__Text provided__
According to the AP News, multiple immigrants who recently enlisted in the U.S. Army after being promised a path to citizenship by recruiters are now being abruptly discharged, many without warning or explanation. Immigration attorneys are saying they currently know of more than 40 service members who have been discharged or whose status has become questionable, putting their futures in jeopardy and betraying their trust.
The service members affected by the recent discharges were all recruited under a special program designed to enlist medical specialists and fluent speakers of 44 much needed languages to “recognize their contribution and sacrifice,” according to the Department of Defense. In a statement regarding the discharges, the DOD stated, “All service members (i.e. contracted recruits, active duty, Guard and Reserve) and those with an honorable discharge are protected from deportation.”
However, immigration attorneys told the AP that the discharged immigrants had their contracts canceled and their files noted as an “uncharacterized discharge,” which is neither dishonorable nor honorable.
According to Time, Alaska-based immigration attorney Margaret Stock confirmed this factor, saying while all of those booted thus far had signed enlistment contracts and taken an Army oath, none had yet entered boot camp and earned their honorable service designation. The lack of designation means they cannot become naturalized citizens, leaving them in limbo and in danger of deportation.
Stock, a retired Army Reserve lieutenant colonel who helped create the immigrant recruitment program, says she’s been receiving dozens of calls from the affected service-members who found their contracts canceled. Some were in a delayed entry program, while others were reservists who had already been receiving pay, undergoing training, and attending unit drills.
The individuals were informed simply that the Defense Department had “not managed to put them through extensive background checks,” says Stock, so by default, they did not meet background check requirements. She calls it a vicious cycle, saying,
“Immigrants have been serving in the Army since 1775. We wouldn’t have won the revolution without immigrants. And we’re not going to win the global war on terrorism today without immigrants.”
Reservist Lucas Calixto is a Brazilian immigrant who came to the U.S. when he was 12, and lives in Massachusetts. He had just been promoted to private second class when he learned he was being kicked out. Calixto, 28, says he doesn’t understand why he’s being discharged, and the great feeling he had when he enlisted is going down the drain.
“It was my dream to serve in the military. Since this country has been so good to me, I thought it was the least I could do to give back to my adopted country and serve in the United States military.”
Calixto’s dream is now dashed, and he filed a lawsuit against the Army last week.

Saved entries:
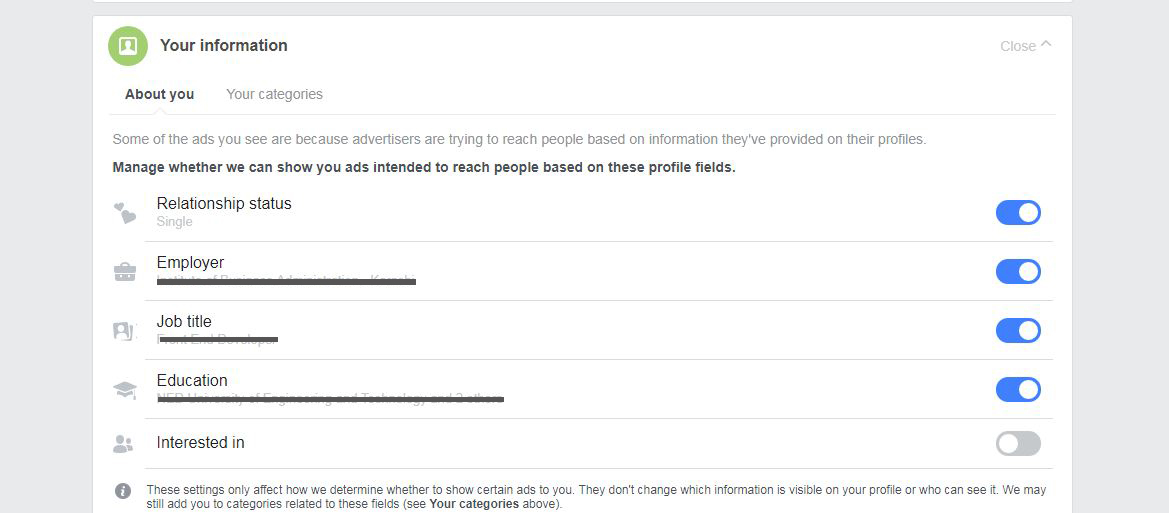Turn off the Employer ad toggle
1169x513 pixels.
click(1018, 272)
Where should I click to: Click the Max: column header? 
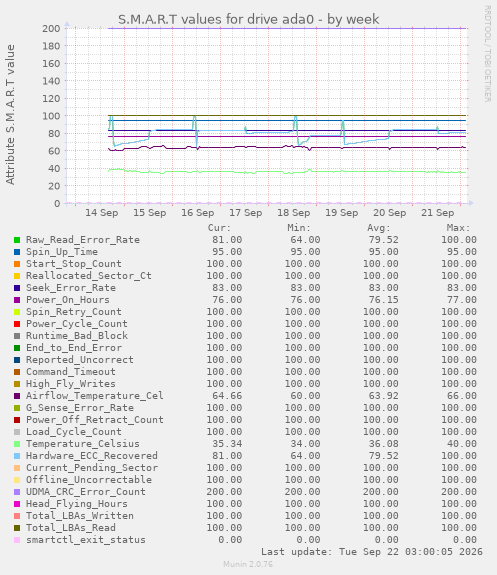(458, 228)
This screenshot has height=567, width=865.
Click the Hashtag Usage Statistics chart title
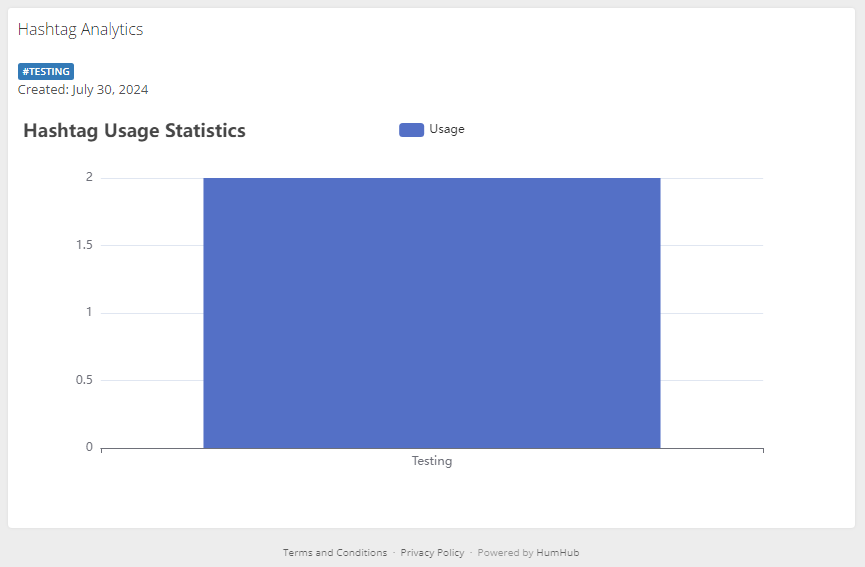point(134,131)
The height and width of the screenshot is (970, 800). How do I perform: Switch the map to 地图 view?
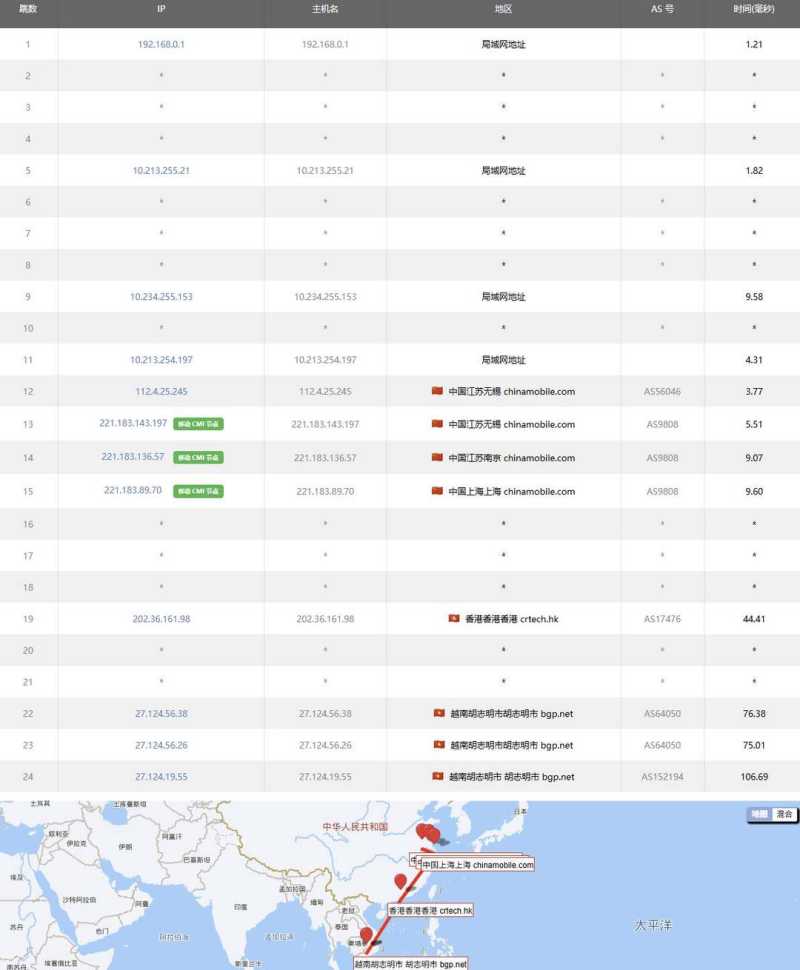coord(760,815)
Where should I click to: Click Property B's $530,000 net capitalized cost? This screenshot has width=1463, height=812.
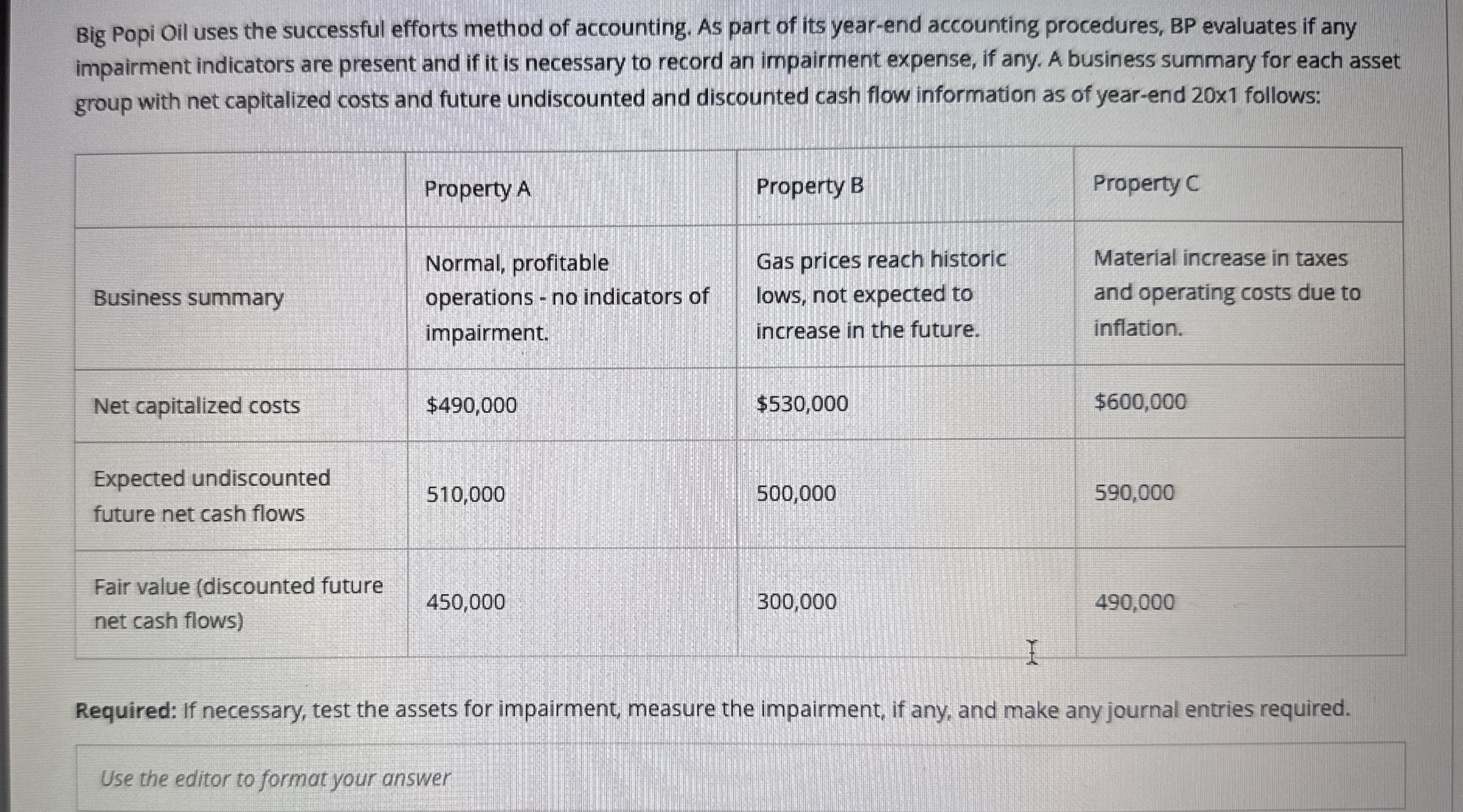(x=802, y=404)
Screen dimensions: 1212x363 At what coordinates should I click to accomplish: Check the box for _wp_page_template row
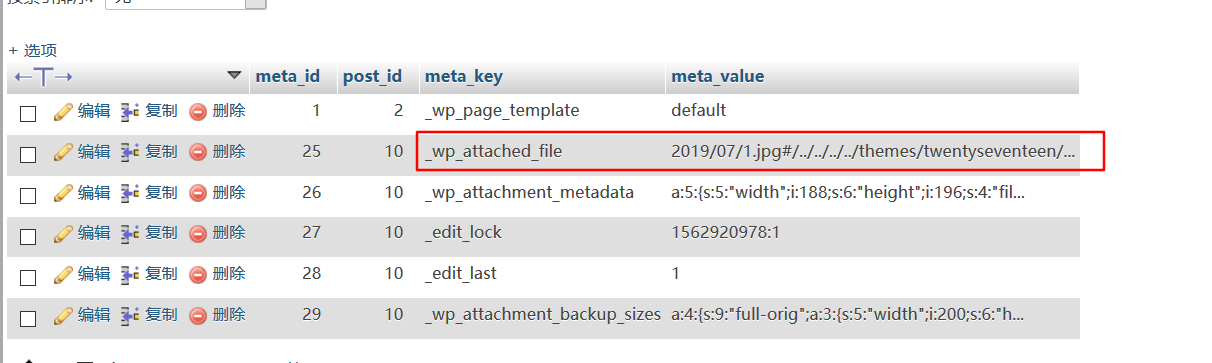28,113
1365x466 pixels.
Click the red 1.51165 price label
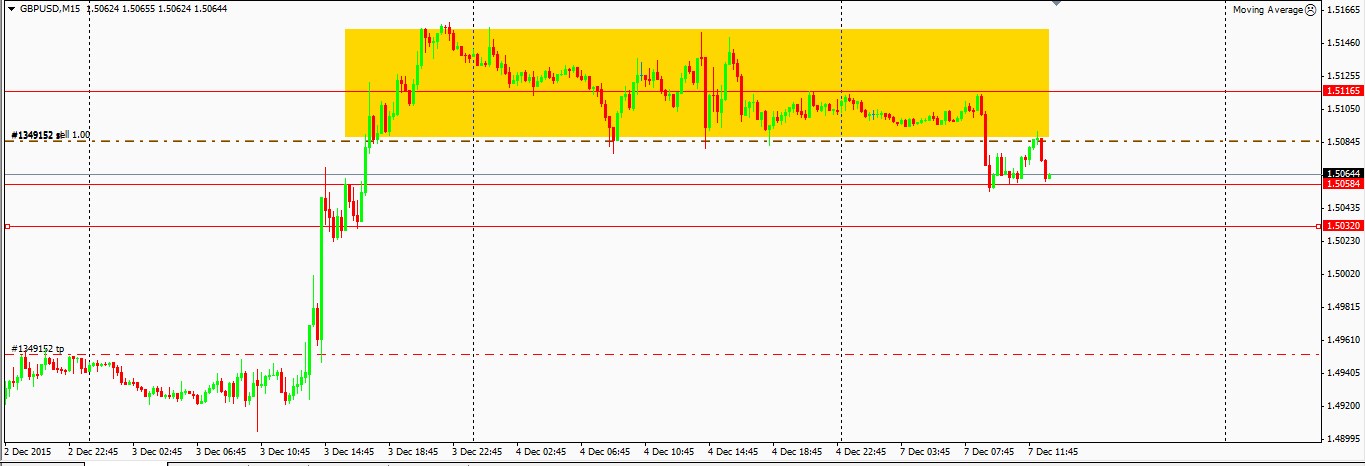tap(1341, 91)
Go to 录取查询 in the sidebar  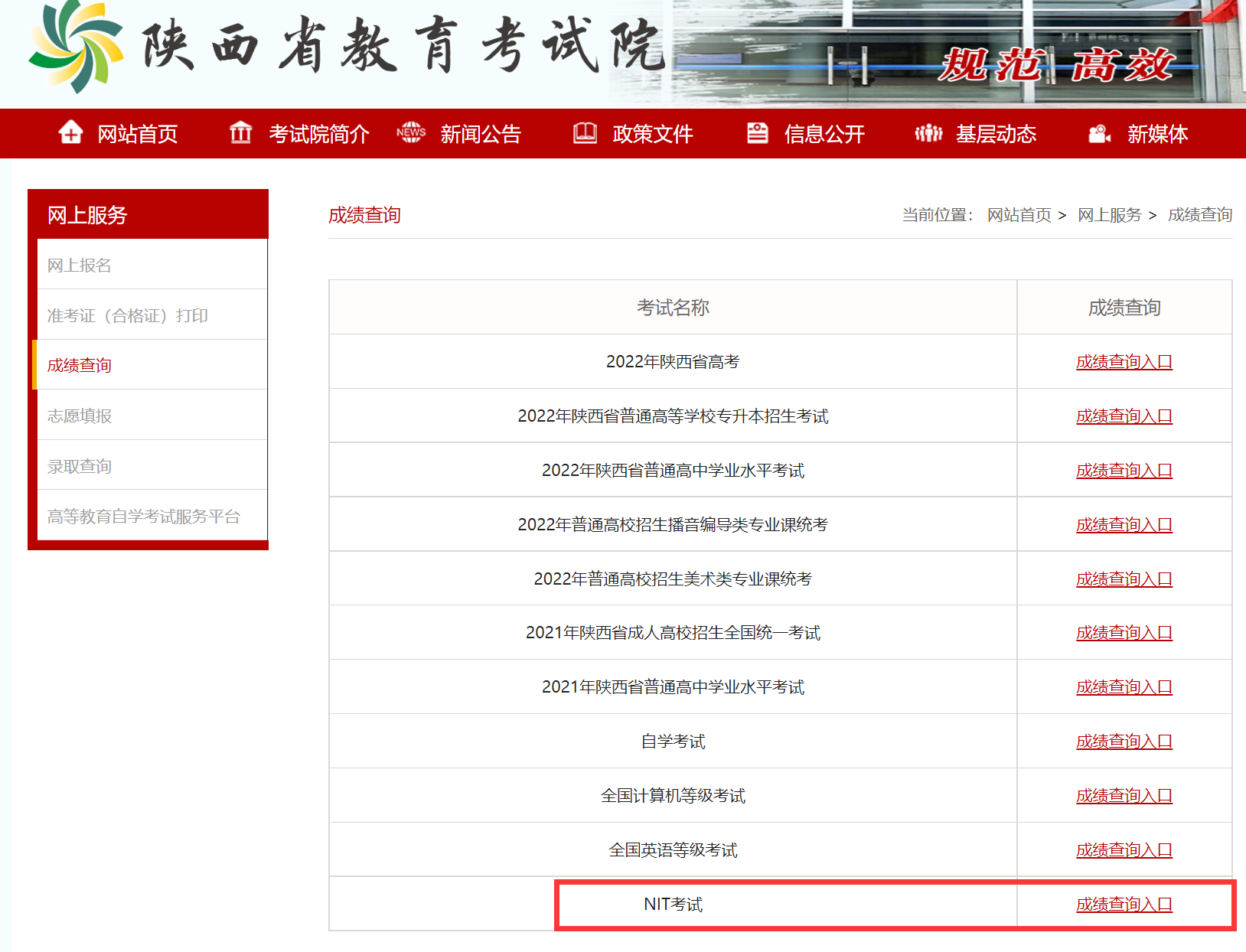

__Problem description__
Copy word for word the passage of the article about the discharged immigrant recruits, starting with "However, immigration attorneys" and going on through "danger of deportation.". Rely only on the article about the discharged immigrant recruits.

__Result of the exercise__
However, immigration attorneys told the AP that the discharged immigrants had their contracts canceled and their files noted as an “uncharacterized discharge,” which is neither dishonorable nor honorable.
According to Time, Alaska-based immigration attorney Margaret Stock confirmed this factor, saying while all of those booted thus far had signed enlistment contracts and taken an Army oath, none had yet entered boot camp and earned their honorable service designation. The lack of designation means they cannot become naturalized citizens, leaving them in limbo and in danger of deportation.